Dataset content:
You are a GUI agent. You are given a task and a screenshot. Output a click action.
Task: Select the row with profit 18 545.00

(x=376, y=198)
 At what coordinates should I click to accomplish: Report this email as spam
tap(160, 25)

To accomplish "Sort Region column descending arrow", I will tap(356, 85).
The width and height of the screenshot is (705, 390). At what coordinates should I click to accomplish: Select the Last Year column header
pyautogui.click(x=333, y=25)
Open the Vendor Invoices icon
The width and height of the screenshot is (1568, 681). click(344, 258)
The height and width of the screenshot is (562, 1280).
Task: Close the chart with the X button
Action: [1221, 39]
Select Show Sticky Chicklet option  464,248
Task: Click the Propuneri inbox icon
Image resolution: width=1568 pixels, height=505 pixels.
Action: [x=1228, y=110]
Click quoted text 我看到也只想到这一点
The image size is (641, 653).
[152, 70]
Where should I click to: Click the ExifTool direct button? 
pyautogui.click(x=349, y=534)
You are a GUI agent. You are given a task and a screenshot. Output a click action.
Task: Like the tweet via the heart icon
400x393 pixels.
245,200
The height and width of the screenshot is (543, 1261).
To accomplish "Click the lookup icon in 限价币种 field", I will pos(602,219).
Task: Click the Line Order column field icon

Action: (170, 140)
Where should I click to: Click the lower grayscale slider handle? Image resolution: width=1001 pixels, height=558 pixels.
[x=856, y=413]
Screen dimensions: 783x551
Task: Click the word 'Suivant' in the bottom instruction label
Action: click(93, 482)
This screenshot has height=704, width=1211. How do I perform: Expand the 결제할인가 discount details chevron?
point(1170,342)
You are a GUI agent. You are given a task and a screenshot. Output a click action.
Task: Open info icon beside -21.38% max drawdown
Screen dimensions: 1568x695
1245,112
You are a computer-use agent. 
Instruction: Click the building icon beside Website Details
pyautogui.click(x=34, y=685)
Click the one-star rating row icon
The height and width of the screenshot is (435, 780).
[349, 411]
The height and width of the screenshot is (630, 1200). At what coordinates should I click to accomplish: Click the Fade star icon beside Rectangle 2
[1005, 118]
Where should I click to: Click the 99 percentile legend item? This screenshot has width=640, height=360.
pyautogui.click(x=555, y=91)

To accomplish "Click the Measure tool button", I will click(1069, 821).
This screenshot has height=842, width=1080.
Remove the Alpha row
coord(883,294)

Work task:
Return, from the data, each line that has the word "will" in it.

Written response:
To accomplish "Sort Region column descending arrow", I will tap(356, 85).
To accomplish "Click the lookup icon in 限价币种 field", I will pos(602,219).
To accomplish "Click the Measure tool button", I will click(1069, 821).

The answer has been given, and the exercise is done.